Du diagnostic et de l’indépendance d’exercice - La Semaine Vétérinaire n° 1814 du 21/06/2019
La Semaine Vétérinaire n° 1814 du 21/06/2019

JUSTICE ORDINALE

ACTU

Auteur(s) : MICHAELLA IGOHO-MORADEL 

La Chambre nationale de discipline rappelle, lors d’un jugement rendu le 18 avril, qu’un vétérinaire ne peut aliéner son indépendance professionnelle sous quelque forme que ce soit.

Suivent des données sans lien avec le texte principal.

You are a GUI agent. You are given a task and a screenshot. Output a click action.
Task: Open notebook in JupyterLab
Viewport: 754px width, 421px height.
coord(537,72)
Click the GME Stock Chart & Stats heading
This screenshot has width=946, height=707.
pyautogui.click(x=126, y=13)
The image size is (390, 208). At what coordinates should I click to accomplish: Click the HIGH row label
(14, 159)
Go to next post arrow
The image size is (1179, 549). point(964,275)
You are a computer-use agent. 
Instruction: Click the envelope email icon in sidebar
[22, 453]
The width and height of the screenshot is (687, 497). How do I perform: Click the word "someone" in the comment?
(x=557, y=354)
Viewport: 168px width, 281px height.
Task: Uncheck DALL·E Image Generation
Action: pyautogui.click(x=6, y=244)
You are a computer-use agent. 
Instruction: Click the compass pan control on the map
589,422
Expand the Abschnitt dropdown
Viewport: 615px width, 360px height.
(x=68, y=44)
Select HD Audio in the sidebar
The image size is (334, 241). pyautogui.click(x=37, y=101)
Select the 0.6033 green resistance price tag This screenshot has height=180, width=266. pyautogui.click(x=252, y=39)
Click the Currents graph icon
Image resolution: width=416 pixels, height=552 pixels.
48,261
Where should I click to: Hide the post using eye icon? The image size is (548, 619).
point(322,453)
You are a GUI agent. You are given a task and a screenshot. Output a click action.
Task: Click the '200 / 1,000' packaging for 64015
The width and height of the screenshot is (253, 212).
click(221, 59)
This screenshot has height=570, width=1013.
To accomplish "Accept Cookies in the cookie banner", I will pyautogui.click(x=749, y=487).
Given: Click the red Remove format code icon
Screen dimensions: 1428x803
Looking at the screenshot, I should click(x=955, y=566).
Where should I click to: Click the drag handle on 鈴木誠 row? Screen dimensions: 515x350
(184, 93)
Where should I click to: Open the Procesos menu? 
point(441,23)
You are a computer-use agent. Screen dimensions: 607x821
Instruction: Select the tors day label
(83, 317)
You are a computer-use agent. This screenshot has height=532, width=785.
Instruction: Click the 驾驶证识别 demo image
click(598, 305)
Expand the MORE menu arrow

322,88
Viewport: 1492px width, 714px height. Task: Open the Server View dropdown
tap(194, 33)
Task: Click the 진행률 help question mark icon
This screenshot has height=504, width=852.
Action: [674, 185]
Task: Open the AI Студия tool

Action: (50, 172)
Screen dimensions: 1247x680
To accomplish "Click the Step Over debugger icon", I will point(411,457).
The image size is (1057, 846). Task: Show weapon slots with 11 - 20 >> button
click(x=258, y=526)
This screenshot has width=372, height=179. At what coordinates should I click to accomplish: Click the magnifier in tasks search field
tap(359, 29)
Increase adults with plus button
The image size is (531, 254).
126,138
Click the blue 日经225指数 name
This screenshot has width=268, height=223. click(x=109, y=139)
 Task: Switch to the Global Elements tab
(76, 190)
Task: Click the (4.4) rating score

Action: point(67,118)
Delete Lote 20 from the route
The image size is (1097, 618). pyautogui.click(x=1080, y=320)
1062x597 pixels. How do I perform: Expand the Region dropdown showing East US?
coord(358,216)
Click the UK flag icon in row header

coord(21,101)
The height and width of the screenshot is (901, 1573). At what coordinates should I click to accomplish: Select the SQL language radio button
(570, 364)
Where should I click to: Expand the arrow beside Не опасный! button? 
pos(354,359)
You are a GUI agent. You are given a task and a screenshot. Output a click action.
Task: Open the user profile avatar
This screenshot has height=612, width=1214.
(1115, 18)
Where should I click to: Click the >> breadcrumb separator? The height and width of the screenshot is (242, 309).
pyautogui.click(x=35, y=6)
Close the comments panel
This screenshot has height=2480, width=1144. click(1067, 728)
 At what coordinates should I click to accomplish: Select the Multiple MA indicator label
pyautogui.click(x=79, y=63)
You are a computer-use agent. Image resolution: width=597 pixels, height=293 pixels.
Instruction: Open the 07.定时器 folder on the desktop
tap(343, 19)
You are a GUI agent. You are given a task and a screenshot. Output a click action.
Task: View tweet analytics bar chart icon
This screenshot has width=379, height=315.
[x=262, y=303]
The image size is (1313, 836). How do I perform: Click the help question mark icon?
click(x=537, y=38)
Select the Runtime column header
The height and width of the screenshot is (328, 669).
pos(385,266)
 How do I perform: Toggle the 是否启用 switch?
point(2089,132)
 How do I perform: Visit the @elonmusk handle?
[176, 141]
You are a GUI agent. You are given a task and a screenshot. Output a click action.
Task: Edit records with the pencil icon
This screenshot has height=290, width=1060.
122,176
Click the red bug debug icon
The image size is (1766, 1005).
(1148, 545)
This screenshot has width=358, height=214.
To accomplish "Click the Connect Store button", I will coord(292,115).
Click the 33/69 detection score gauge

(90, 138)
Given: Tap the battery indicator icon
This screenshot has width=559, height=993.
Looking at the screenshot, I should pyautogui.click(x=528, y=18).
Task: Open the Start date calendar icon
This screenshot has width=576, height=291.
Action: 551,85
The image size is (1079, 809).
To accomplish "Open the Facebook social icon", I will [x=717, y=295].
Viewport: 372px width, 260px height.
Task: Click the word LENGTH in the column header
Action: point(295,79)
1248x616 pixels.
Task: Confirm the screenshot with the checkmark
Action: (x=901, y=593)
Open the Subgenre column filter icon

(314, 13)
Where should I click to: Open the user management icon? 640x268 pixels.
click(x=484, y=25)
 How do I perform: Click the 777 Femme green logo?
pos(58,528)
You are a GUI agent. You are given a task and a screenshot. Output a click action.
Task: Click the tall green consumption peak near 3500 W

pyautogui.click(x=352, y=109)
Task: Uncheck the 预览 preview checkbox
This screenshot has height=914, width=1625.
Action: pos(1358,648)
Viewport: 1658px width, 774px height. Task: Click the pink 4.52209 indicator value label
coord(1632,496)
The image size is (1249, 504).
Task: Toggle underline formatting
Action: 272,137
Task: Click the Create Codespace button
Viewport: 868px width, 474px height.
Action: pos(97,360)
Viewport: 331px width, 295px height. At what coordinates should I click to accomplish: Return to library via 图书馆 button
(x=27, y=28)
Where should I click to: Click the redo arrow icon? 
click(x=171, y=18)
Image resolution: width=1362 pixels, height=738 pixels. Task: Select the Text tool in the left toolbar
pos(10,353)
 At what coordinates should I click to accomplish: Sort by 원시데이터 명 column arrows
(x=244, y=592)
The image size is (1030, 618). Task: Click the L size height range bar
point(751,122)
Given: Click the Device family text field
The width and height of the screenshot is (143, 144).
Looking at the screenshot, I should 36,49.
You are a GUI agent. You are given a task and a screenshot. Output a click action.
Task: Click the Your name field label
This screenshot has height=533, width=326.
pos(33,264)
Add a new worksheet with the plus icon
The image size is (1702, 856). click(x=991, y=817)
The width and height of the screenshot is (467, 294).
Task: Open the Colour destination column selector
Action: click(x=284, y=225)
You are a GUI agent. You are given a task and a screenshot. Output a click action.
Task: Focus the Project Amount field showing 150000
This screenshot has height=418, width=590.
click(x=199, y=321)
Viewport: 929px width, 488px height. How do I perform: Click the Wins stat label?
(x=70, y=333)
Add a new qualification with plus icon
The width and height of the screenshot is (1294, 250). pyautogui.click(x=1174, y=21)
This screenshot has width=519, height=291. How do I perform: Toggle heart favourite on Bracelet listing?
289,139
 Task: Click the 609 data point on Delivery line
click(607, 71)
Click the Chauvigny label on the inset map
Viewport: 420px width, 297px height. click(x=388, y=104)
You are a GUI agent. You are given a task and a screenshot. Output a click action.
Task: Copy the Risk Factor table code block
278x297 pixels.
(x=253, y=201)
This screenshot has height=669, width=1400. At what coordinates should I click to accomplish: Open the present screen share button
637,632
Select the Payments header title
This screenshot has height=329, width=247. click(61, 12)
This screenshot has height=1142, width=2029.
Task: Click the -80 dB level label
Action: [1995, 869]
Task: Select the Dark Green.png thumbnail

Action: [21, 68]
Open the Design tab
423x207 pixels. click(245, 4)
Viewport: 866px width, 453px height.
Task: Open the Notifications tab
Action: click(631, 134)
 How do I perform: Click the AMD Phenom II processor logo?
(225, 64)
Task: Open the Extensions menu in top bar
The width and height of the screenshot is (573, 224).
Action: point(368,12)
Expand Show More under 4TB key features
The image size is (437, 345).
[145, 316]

La presse grand public en a fait ses choux gras. L’audition en appel de la vétérinaire X, accusée d’avoir pratiqué en 2013 des euthanasies massives sur des chiens et des chats pour la Société protectrice des animaux (SPA) de Pau-Berlanne (aujourd’hui démantelée), dans les Pyrénées-Atlantique, s’est déroulée à Paris le 22 mars 2019 devant la Chambre nationale de discipline de l’Ordre des vétérinaires. L’association de protection animale B, à l’origine de la plainte en première instance et de l’appel, a estimé que « le simple avertissement » prononcé par la chambre régionale de discipline d’Aquitaine en mai 2017 n’était pas proportionné aux faits reprochés au Dr X. Outre le grief portant la pratique d’« euthanasies massives », celle-ci lui reproche en effet de nombreux manquements : l’euthanasie d’animaux avant le délai légal, l’injection d’un produit mortel en intracardiaque sans anesthésie préalable, afin de diminuer les coûts pour la SPA, et la couverture de l’utilisation de l’éther par les responsables du refuge pour tuer chiots et chatons. La Chambre nationale de discipline a confirmé le 18 avril le jugement rendu en première instance en tenant compte des circonstances dans lesquelles ces manquements ont été commis.

Une vétérinaire fraîchement diplômée

Le manque d’expérience du Dr X aura pesé dans la décision en appel. La Chambre nationale de discipline rappelle que la praticienne était diplômée à peine un an avant la survenance des faits qui lui étaient reprochés. Mais il ne s’agit pas là de l’unique argument de la juridiction disciplinaire. Ainsi, sur le grief d’avoir « injecté un produit mortel en intracardiaque sans anesthésie préalable », méthode dénoncée par l’association B comme n’étant pas recommandée, la Chambre nationale de discipline indique qu’il n’est pas caractérisé. Elle souligne « qu’aucune méthode de référence s’imposant au praticien n’a été définie en la matière de sorte que celle employée relève du libre choix du docteur vétérinaire et de son indépendance d’exercice ». Elle ajoute par ailleurs qu’en médecine vétérinaire il est légitime de prendre en considération les préoccupations économiques du détenteur des animaux. Cet argument fera-t-il mouche auprès de la partie plaignante ? Autre grief, le grand nombre d’animaux euthanasiés qui, selon l’association B, ne pouvait être ignoré par le Dr X. La juridiction disciplinaire d’appel s’intéresse à la justification de ces euthanasies et surtout à la légitimité de l’association B à invoquer cet argument.

Trop d’animaux euthanasiés ?

Ces pratiques étaient-elles nécessaires ? Selon la chambre, l’appréciation de cette nécessité relève du seul diagnostic du praticien. Ce dernier demeure libre de ce diagnostic et peut prendre en considération des raisons sanitaires. « Son acte ne relève donc pas, en lui-même, d’un contrôle déontologique », argue-t-elle. Même son de cloche de la chambre en ce qui concerne le respect du délai légal de garde de huit jours francs ouvrés avant l’euthanasie. « Il apparaît que le docteur vétérinaire X n’avait pas les moyens, dans le temps qui lui était imparti, de contrôler l’expiration de ce délai avant de prendre sa décision et s’en remettait à la présentation des animaux par le personnel du refuge en qui elle avait confiance », estime la chambre. La juridiction disciplinaire d’appel retient toutefois, dans ce cas, que le Dr X a aliéné son indépendance professionnelle et méconnu les dispositions de l’article R.242-33 alinéa II du Code rural et de la pêche maritime. Ce dernier prévoit qu’un vétérinaire ne peut aliéner son indépendance professionnelle sous quelque forme que ce soit. Par ailleurs, un conseiller de la chambre s’est, quant à lui, étonné du « défaut de surveillance » du donneur d’ordre de la fourrière. Un point à relever dans le cas d’un recours en cassation devant le Conseil d’état ? Cette hypothèse n’est pas à exclure.